00:16:06.950 --> 00:17:29.301
So without consequences in interpersonal relationships, boundaries really are very difficult to maintain. I hear from a lot of grandparents who are trying to help their grandchildren maintain relationships with their parents, and I experience it myself, where you tell your children, if you're going to be involved with your children from a distance and a parent says they're going to call and they don't call. Or I have experienced my son in law, when he was communicating with us, he would say, tell my daughter that I love her even though I can't call. And I'll say, you need to tell her that yourself. I'm not going to be the one that gets involved with explaining why you don't call, but that you still love her, even though I do explain that to her from my own perspective, I think it's not proper for us to be communicating messages back and forth that are personal. What do you think about that? I think that's great because you're expressing these are important values to you.
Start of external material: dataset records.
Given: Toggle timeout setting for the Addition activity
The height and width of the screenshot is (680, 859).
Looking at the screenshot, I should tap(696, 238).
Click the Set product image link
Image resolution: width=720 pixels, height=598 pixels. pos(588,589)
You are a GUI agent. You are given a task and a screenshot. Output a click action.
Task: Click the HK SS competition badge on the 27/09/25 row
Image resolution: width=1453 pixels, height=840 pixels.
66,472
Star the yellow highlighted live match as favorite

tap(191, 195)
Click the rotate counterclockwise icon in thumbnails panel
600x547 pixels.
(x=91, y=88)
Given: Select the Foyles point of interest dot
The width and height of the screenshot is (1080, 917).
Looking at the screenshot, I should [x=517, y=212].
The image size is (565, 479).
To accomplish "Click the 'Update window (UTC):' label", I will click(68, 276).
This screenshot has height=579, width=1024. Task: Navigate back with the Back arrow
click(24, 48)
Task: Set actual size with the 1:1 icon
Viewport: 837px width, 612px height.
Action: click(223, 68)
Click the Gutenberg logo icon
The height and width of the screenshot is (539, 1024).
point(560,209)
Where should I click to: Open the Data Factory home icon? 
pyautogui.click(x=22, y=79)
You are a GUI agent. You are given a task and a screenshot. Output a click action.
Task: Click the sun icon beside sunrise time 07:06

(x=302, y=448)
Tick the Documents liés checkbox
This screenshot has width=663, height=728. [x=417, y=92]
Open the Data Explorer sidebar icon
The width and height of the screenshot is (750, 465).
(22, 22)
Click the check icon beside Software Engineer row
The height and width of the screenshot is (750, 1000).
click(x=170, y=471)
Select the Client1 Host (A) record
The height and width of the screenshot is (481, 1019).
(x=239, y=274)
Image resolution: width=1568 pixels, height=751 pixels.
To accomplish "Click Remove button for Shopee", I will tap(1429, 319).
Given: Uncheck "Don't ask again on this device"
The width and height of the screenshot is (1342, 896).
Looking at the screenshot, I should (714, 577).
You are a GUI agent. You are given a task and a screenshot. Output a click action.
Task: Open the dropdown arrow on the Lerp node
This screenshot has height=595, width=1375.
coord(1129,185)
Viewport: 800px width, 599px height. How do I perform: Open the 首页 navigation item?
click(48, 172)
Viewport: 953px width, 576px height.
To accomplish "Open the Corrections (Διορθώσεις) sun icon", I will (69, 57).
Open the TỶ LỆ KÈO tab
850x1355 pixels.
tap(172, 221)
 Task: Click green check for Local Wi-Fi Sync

00:17:29.445 --> 00:18:14.039
You're encouraging them to communicate more directly with their children to maintain that connection. And it's important that that's how you see it. How is it that we see it and then we can share that with people, so then they can take that information and see whether they can integrate that in their situation. We don't always know what people's situations are, so maybe that fits, maybe it doesn't, but they're gathering information and they're like, okay, you know what? That's a good idea, because if I don't have those boundaries set in and I'm the one who's telling you that you love your daughter all the time, I'm getting angry. So one of the consequences of not having boundaries is being angry at somebody, especially somebody that we're supposed to love.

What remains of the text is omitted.